Il mondo dei manga giapponesi ha saputo concepire davvero molti cult, di diverso genere. Basti pensare al successo planetario di Dragonball, Sailor Moon, Slam Dunk e molti altri. Generi diversi, per un pubblico diverso, ma con in comune la capacità di coinvolgere l’immaginario collettivo fuori dal Giappone stesso. Tra questi non può non essere citato il caso di Death Note, un racconto decisamente atipico che ancora oggi continua a far parlare di sé, grazie anche a trasposizioni cinematografiche più o meno riuscite (come nel caso della omonima pellicola arrivata al pubblico grazie a Netflix).
A cosa deve il suo successo Death Note? Cerchiamo di scoprirlo insieme, rianalizzando la struttura del manga originale, composto da 108 capitoli raccolti in dodici volumi.

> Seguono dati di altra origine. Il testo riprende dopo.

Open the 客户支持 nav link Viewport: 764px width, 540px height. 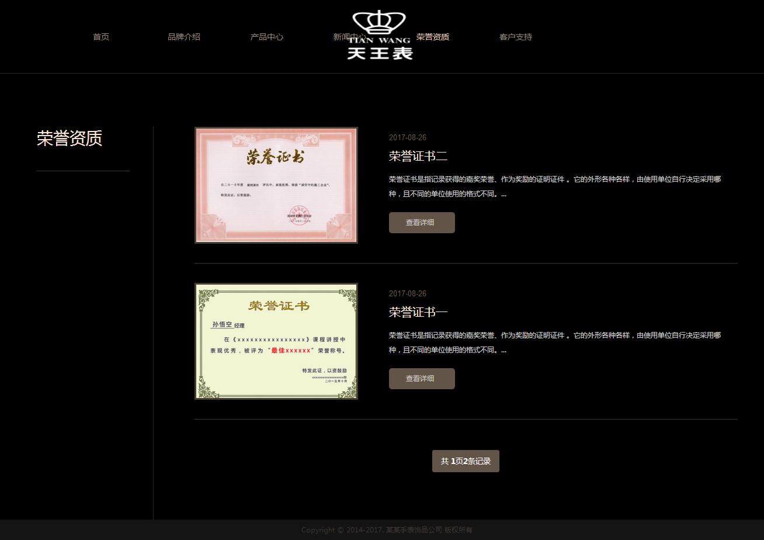tap(516, 37)
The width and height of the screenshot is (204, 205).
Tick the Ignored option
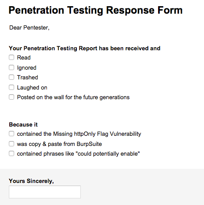[x=11, y=67]
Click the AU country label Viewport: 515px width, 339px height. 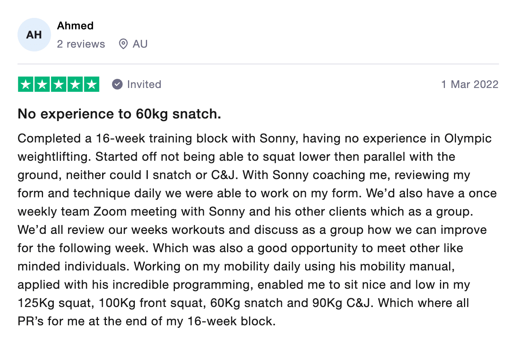[140, 44]
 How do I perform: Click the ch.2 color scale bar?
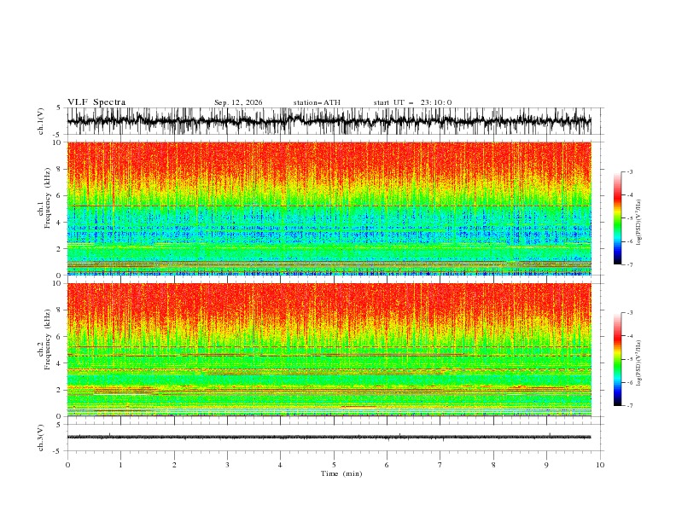point(617,359)
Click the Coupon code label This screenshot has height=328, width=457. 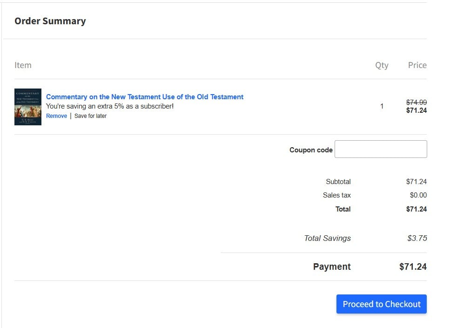pos(311,150)
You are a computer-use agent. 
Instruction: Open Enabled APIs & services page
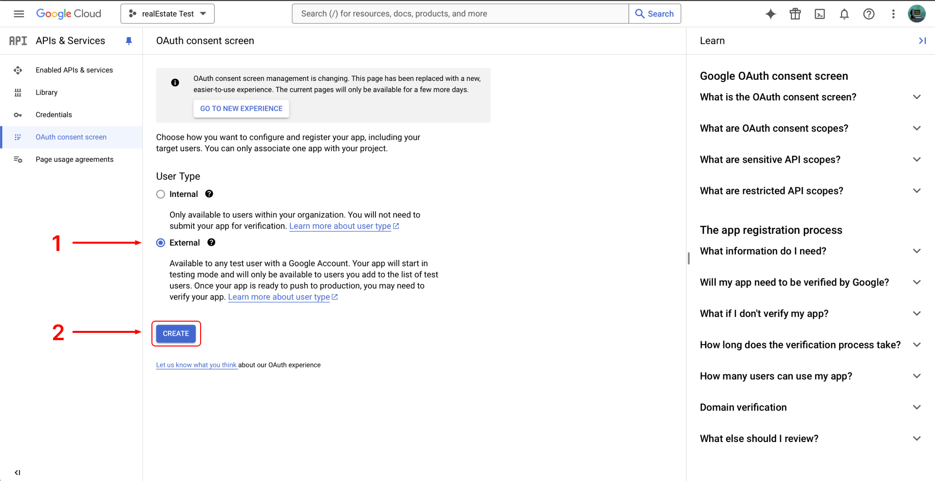(74, 70)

Death Note – Un mondo senza eroi?
Il manga, sceneggiato da Tsugumi Oba e disegnato da Takeshi Obata, ha trovato spazio sul settimanale Shonen Jump dal 2003 al 2006. Il racconto ci mostra un mondo esattamente identico al nostro, senza supereroi, poteri, particolari minacce o altro. Si tratta di una realtà identica a quella a cui siamo abituati, in cui viene inserito un elemento magico: un quaderno in grado di uccidere chiunque, semplicemente conoscendone il volto e scrivendone il nome. Un potere a dir poco diabolico, in grado di far impazzire chiunque, o di portare a facili degenerazioni.
Eppure ciò che ci viene presentata è una situazione “atipica”: solitamente, in racconti di questo genere, il “magico potere” viene raccolto e utilizzato a fin di bene, mentre nel caso di Death Note già il quaderno stesso impedisce un utilizzo così positivo, imponendo come unico effetto la morte. Così il protagonista, Light Yagami, figlio di un poliziotto e ragazzo dalla apparentemente ferrea morale, inizia a utilizzare il Death Note per compiere quello che egli stesso ritiene “bene”, distribuendo morte a coloro che non crede la meritino, divenendo così egli stesso giudice, giuria e carnefice.

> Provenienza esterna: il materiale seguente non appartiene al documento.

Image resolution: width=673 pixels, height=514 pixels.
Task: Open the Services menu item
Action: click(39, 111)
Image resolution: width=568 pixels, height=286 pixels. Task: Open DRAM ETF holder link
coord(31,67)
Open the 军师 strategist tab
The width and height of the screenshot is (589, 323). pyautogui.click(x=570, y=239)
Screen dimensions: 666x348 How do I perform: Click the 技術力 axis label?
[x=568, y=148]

Un delirio di onnipotenza, un ego ipertrofico, nascosti sotto la maschera della giustizia. Per quanto sia affascinante, non si può parlare di Light come di un eroe, e forse neanche come un anti-eroe: probabilmente Light, noto come Kira, è davvero il grande cattivo di tutta l’opera. Ma ciò non impedisce di parteggiare per lui.

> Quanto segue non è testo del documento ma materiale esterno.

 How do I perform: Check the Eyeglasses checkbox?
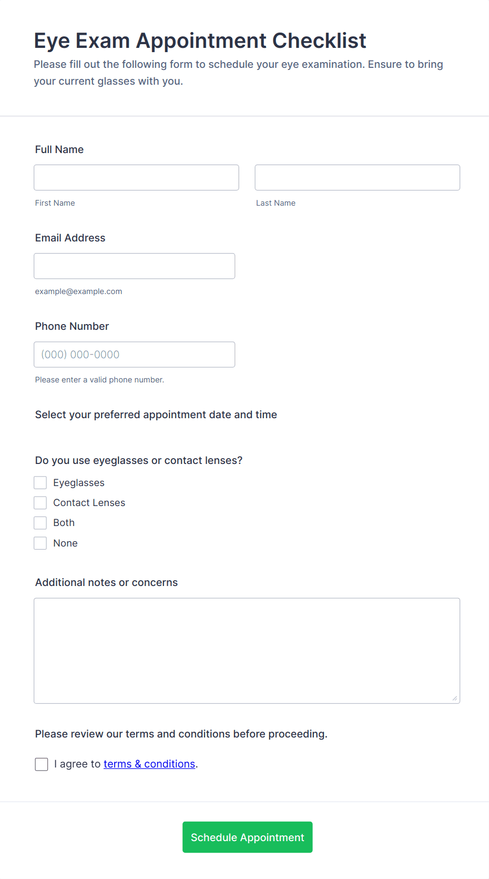point(40,482)
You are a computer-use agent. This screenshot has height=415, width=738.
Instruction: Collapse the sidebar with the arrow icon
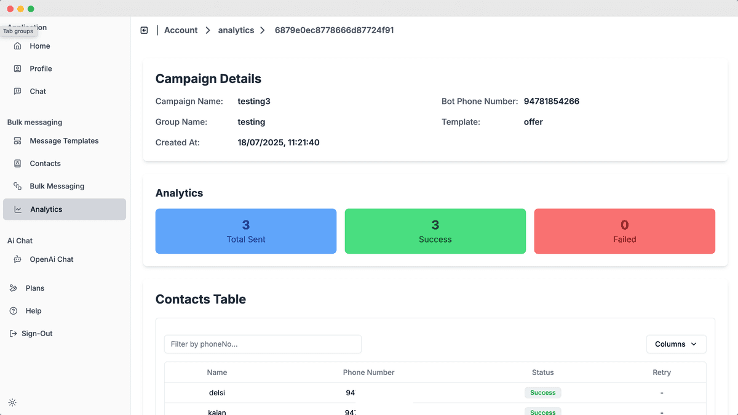[x=144, y=30]
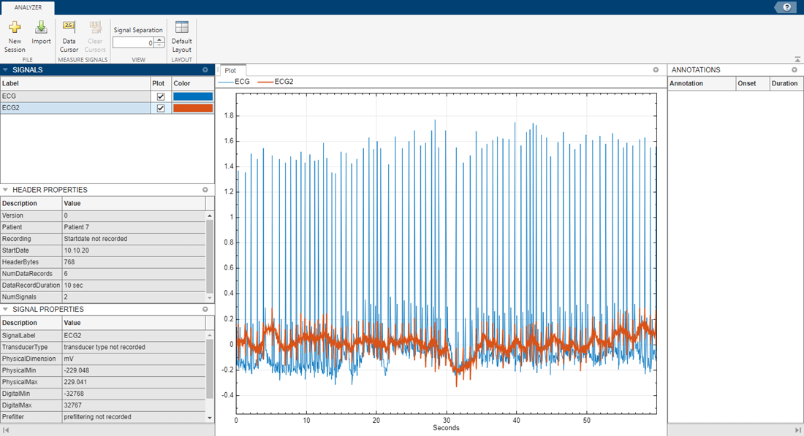Click the Import icon
Viewport: 804px width, 436px height.
pos(41,28)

Questo perché il grande, vero protagonista della vicenda è il dualismo tra la prospettiva di Light, in cui si porta avanti una vera e propria pulizia della società (quanti, almeno in un momento d’ira o d’indignazione, hanno pensato “quello stupratore dovrebbe morire!” o simili?), e di chi finisce per seguirlo in questa sua crociata, e quella di L, il geniale investigatore sulle sue tracce, dei suoi compagni e dei suoi eredi, convinti che l’operato di Kira non sia altro che un nuovo atto criminale.
Death Note ha avuto così il pregio di coinvolgere i lettori in prima persona, portandoli a decidere sul serio da che parte stare, a riflettere sulle azioni delle due fazioni, a vivere un thriller senza avere la certezza assoluta su quale sia la scelta migliore per il mondo intero.
Si spiega così il grande successo di Death Note e dei suoi derivati (anime, film e remake), attraverso una tematica che non ha davvero tempo, e che probabilmente rimarrà attuale anche a distanza di decenni, grazie alla sua capacità di rappresentare davvero un dilemma importante per l’animo umano in ogni epoca. Basti pensare alle discussioni che ancora oggi, in alcuni Stati degli Stati Uniti d’America, suscita l’abolizione della pena di morte.
Eppure il mondo di Death Note non è un mondo in bianco e nero, ma è una realtà dove le sfumature di grigio sono ugualmente presenti: tra un estremo e l’altro, infatti, troviamo personaggi in grado di porsi dubbi e domande, esprimendo, di volta in volta, quelle che potrebbero essere davvero le posizioni dei lettori. I personaggi non sono infatti perfetti, e nella loro imperfezione si prestano a mostrare tutte le loro contraddizioni. Al lettore, alla fine, il privilegio di scegliere la propria giustizia.